Work order => The copy should hold exactly the lines below from the one that contains "Restart the kernel with circular arrow" through the one that contains "The image size is (1600, 760)." and nothing else, so no pictures.

☆ ☆ ☆

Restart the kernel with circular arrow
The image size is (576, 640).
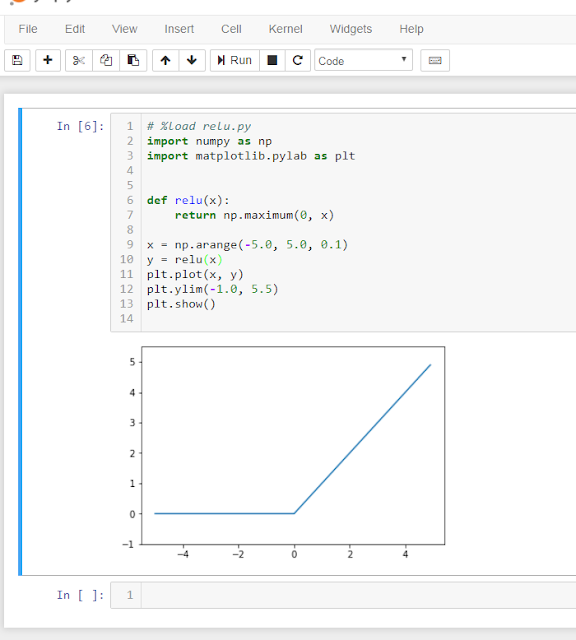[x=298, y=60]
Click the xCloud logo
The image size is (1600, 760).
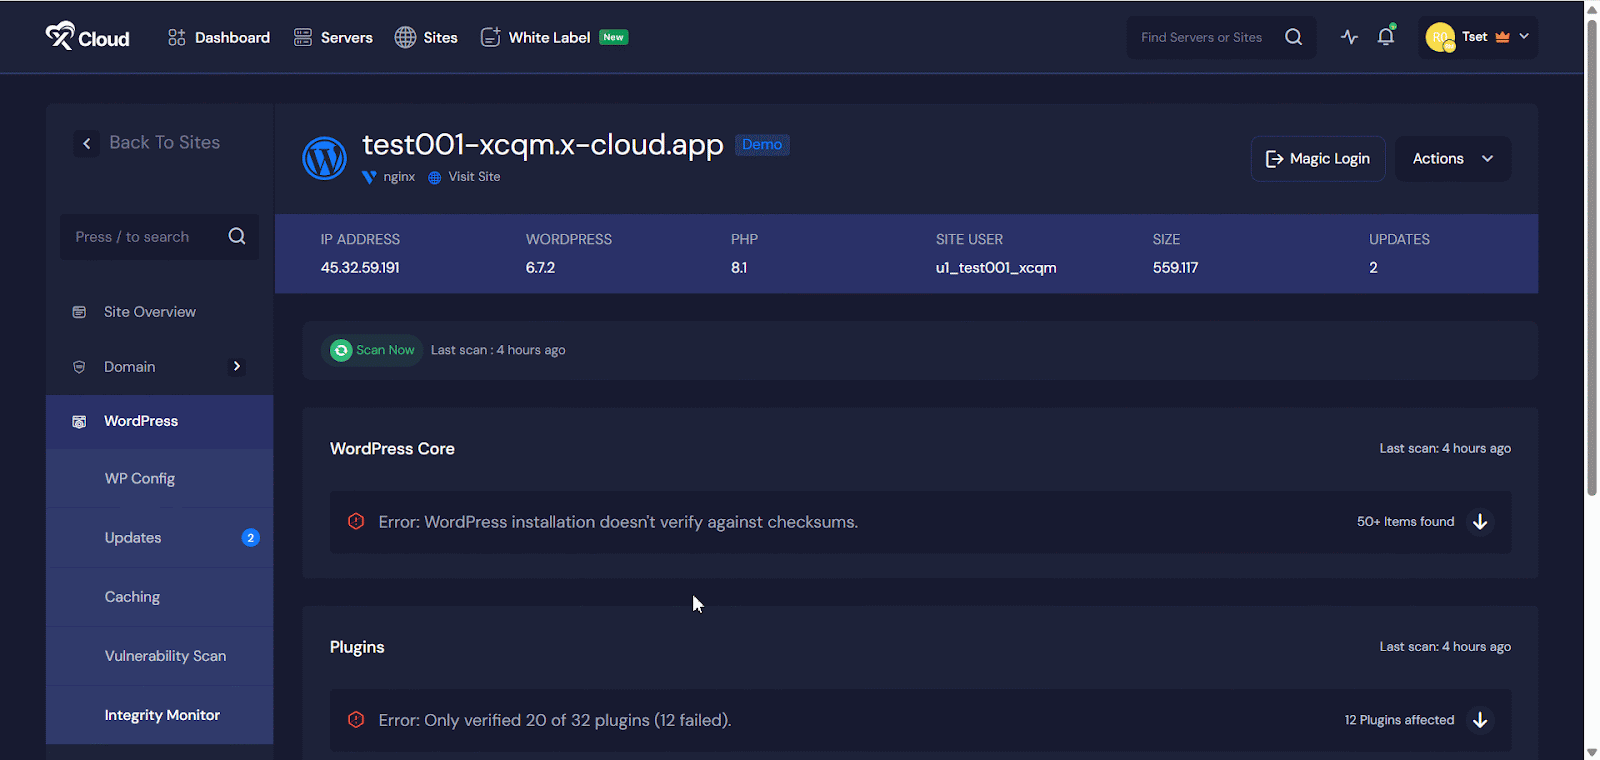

☆ ☆ ☆

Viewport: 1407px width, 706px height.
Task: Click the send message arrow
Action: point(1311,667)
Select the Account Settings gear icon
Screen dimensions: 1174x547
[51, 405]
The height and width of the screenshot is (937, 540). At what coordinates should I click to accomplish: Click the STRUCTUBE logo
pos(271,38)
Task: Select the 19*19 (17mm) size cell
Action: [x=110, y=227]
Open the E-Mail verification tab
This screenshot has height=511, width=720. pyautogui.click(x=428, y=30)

☆ ☆ ☆

Task answer =>
Restart the kernel with circular arrow
The image size is (576, 640).
[x=298, y=60]
Click the xCloud logo
The image size is (1600, 760).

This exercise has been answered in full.